[Exercise goal] Find the "Where should I" line in the records below and repeat it and every later line exactly, up to the last; do not include pictures.

=-=-=

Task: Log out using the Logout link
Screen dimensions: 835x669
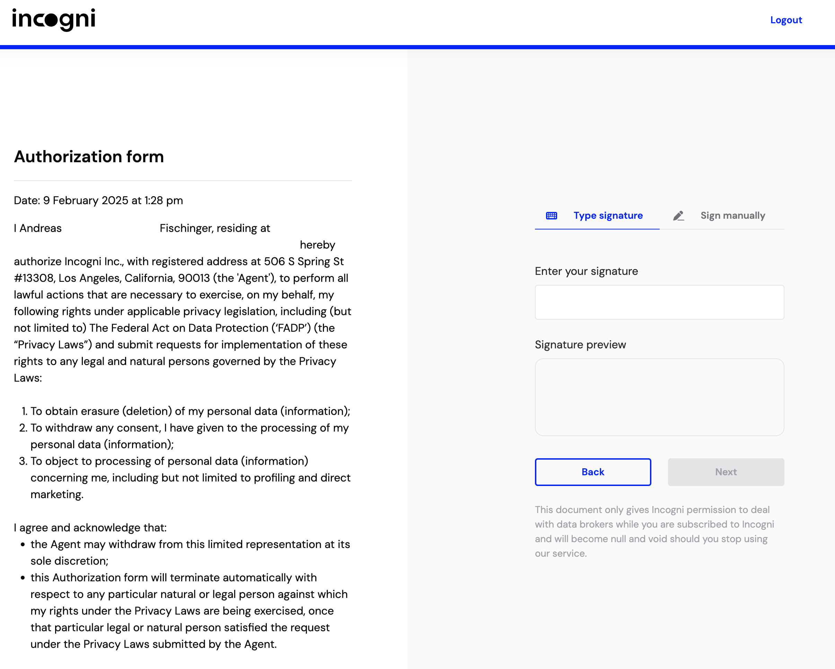Action: (x=786, y=20)
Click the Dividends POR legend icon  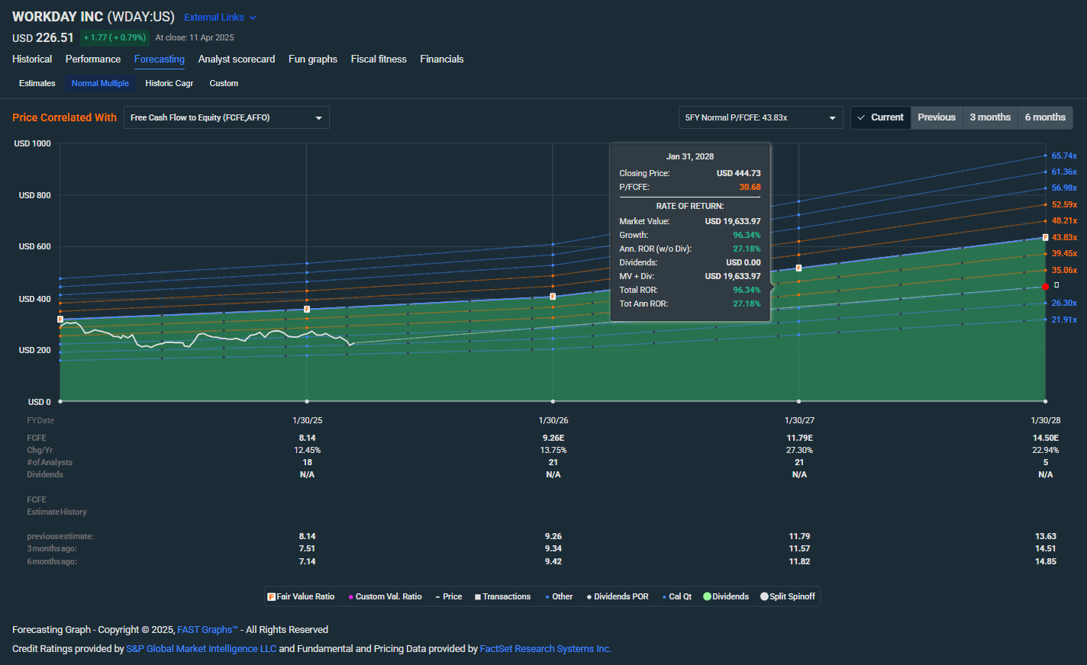(589, 596)
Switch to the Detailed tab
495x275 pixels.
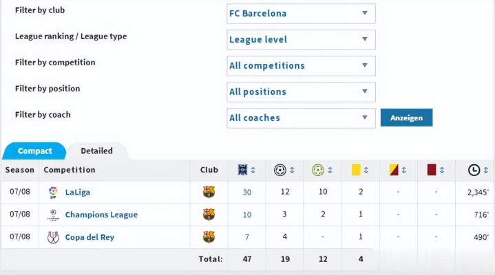[x=96, y=151]
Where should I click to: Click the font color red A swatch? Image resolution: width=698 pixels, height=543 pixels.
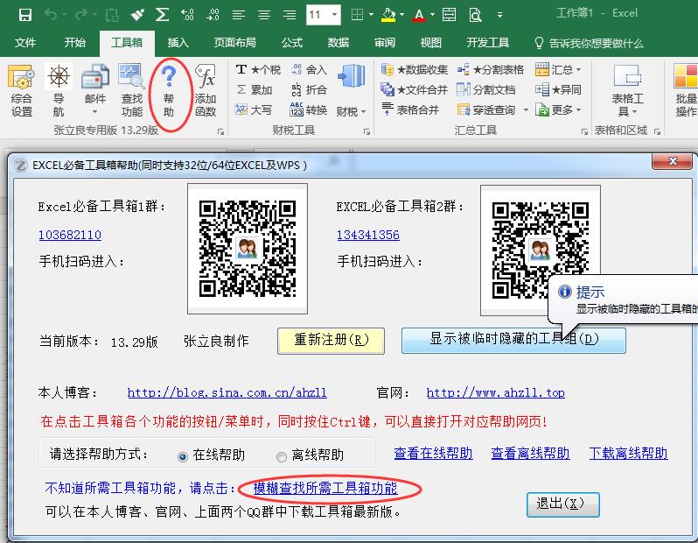pos(418,15)
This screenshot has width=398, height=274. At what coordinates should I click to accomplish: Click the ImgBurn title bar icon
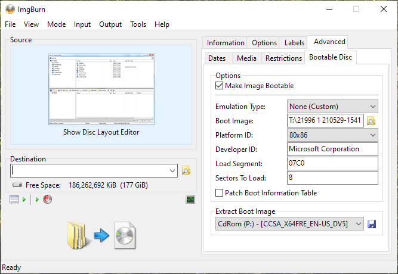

=-=-=

[The answer]
Where should I click to: Click the font color red A swatch? Image resolution: width=698 pixels, height=543 pixels.
pos(418,15)
This screenshot has width=398, height=274. At what coordinates should I click to accomplish: Click the ImgBurn title bar icon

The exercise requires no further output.